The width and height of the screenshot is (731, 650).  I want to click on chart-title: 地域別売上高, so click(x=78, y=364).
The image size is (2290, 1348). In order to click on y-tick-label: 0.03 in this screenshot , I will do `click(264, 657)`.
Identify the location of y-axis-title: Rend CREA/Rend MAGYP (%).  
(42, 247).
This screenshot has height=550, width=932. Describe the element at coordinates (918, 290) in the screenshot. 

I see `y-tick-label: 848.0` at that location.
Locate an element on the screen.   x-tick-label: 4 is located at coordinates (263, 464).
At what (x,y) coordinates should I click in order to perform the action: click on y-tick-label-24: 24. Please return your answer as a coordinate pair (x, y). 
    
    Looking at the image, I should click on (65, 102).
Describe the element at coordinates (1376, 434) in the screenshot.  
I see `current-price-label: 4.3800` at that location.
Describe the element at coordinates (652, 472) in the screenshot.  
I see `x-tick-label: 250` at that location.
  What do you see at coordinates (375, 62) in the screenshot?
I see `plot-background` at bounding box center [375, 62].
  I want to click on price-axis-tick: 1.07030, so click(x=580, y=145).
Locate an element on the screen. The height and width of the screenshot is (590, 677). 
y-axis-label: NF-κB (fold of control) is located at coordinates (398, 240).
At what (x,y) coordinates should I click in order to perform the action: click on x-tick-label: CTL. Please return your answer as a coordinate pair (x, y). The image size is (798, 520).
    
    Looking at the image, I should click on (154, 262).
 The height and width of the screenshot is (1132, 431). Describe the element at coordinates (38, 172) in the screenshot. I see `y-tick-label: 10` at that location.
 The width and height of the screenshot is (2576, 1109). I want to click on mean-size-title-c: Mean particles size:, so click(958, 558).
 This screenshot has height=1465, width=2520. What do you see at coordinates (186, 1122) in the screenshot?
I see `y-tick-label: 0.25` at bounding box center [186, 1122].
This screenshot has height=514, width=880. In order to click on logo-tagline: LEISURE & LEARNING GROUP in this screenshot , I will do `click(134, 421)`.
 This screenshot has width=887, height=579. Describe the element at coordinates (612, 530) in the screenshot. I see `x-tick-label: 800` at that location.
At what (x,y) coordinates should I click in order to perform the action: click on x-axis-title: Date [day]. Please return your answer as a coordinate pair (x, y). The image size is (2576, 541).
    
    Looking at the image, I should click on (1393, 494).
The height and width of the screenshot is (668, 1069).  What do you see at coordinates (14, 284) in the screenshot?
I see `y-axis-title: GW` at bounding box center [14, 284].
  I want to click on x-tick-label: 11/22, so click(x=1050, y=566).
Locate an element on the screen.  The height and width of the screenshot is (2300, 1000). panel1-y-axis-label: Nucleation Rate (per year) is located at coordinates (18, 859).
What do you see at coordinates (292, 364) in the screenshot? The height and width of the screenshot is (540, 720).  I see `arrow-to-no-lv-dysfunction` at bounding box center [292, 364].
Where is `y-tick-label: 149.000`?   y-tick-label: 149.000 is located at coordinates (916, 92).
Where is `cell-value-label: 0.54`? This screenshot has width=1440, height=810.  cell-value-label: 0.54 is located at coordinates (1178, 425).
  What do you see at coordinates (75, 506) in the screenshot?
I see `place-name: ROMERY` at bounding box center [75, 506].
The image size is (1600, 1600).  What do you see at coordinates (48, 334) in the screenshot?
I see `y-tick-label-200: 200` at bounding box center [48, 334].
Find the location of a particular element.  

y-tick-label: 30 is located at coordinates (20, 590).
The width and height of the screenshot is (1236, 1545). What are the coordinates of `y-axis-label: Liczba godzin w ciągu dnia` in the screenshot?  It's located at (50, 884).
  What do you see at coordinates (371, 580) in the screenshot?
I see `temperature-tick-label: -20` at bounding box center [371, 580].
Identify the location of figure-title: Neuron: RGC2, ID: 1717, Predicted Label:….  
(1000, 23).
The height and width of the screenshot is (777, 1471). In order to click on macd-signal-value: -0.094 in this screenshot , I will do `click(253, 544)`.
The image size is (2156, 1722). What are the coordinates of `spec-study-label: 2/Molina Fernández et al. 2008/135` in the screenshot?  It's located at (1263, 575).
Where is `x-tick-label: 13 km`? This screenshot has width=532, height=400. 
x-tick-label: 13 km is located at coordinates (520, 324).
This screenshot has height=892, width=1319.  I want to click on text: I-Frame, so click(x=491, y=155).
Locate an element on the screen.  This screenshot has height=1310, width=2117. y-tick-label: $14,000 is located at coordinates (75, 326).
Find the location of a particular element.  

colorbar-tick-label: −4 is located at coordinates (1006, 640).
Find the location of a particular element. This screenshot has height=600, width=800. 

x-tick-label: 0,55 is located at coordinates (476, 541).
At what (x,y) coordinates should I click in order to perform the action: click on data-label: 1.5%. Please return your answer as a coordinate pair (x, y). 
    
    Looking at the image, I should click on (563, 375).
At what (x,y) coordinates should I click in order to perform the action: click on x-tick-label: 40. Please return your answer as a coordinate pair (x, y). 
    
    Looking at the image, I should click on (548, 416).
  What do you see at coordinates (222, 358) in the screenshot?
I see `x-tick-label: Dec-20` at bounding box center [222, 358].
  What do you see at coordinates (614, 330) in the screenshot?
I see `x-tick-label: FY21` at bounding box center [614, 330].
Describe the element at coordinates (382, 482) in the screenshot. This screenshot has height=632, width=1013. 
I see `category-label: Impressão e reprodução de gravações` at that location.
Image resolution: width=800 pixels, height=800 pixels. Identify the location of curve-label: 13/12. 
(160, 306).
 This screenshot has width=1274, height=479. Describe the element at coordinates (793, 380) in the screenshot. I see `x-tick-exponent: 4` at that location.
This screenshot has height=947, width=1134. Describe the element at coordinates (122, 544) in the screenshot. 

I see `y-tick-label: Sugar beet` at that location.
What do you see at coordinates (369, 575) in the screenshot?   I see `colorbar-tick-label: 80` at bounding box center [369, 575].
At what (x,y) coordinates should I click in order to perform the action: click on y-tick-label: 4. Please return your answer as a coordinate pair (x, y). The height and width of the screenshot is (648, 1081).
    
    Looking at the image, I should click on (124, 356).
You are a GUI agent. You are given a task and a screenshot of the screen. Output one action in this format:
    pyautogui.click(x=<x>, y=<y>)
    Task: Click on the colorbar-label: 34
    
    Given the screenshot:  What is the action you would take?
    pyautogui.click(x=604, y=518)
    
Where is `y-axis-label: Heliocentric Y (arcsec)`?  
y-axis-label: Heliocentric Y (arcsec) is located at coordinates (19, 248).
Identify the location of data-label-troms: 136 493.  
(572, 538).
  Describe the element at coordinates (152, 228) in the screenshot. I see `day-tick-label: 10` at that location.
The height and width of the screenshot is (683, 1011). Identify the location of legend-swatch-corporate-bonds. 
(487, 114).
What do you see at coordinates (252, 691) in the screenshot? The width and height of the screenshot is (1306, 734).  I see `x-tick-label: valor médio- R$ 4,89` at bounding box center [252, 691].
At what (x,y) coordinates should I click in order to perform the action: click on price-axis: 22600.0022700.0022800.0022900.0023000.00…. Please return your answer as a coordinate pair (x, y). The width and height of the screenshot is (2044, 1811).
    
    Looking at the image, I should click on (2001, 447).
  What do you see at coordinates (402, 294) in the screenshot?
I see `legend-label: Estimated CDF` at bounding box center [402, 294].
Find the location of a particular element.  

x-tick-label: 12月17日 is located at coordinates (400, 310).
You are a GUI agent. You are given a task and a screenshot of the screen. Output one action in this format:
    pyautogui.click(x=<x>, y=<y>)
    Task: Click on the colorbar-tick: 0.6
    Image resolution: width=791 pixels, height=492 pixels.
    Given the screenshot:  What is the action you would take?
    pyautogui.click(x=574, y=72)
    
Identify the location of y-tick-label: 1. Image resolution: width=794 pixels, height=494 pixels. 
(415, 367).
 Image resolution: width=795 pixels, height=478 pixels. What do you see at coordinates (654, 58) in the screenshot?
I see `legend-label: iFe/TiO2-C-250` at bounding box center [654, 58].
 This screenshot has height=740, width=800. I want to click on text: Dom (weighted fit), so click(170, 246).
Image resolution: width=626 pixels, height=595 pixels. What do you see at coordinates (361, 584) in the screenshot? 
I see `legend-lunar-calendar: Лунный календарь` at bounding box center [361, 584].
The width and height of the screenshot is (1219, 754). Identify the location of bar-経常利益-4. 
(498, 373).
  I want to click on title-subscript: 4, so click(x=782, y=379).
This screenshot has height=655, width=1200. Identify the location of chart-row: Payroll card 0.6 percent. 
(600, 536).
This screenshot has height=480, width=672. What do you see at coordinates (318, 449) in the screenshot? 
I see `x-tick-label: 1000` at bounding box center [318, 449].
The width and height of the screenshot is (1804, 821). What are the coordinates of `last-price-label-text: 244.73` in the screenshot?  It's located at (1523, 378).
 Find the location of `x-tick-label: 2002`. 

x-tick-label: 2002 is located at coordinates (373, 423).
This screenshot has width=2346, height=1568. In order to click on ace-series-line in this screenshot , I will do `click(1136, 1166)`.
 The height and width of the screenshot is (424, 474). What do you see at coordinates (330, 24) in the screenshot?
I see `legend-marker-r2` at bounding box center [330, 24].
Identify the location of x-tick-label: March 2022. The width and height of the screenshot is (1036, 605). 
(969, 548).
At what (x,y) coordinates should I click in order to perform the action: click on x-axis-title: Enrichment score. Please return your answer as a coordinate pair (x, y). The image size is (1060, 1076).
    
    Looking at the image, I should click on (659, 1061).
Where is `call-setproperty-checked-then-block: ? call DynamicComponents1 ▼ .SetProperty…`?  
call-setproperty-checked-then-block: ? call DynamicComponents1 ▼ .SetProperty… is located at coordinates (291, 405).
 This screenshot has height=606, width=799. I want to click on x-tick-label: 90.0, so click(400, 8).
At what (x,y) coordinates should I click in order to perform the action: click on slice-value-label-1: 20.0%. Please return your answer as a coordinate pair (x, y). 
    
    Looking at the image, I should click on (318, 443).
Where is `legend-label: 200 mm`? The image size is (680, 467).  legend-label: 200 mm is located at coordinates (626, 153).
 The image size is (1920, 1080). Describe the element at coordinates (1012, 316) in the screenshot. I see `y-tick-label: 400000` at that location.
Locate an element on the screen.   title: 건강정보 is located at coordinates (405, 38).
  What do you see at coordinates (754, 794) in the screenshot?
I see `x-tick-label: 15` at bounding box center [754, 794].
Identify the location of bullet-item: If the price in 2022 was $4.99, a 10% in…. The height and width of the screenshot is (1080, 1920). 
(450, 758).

# # #

TASK TO COMPLETE:
Update the data from the line containing "Identify the location of x-tick-label: March" through the line containing "(969, 548).", both included. Replace "March 2022" with "April 2022", leave everything else unchanged, and give back only those lines.

EXERCISE RESPONSE:
Identify the location of x-tick-label: April 2022. The width and height of the screenshot is (1036, 605). 
(969, 548).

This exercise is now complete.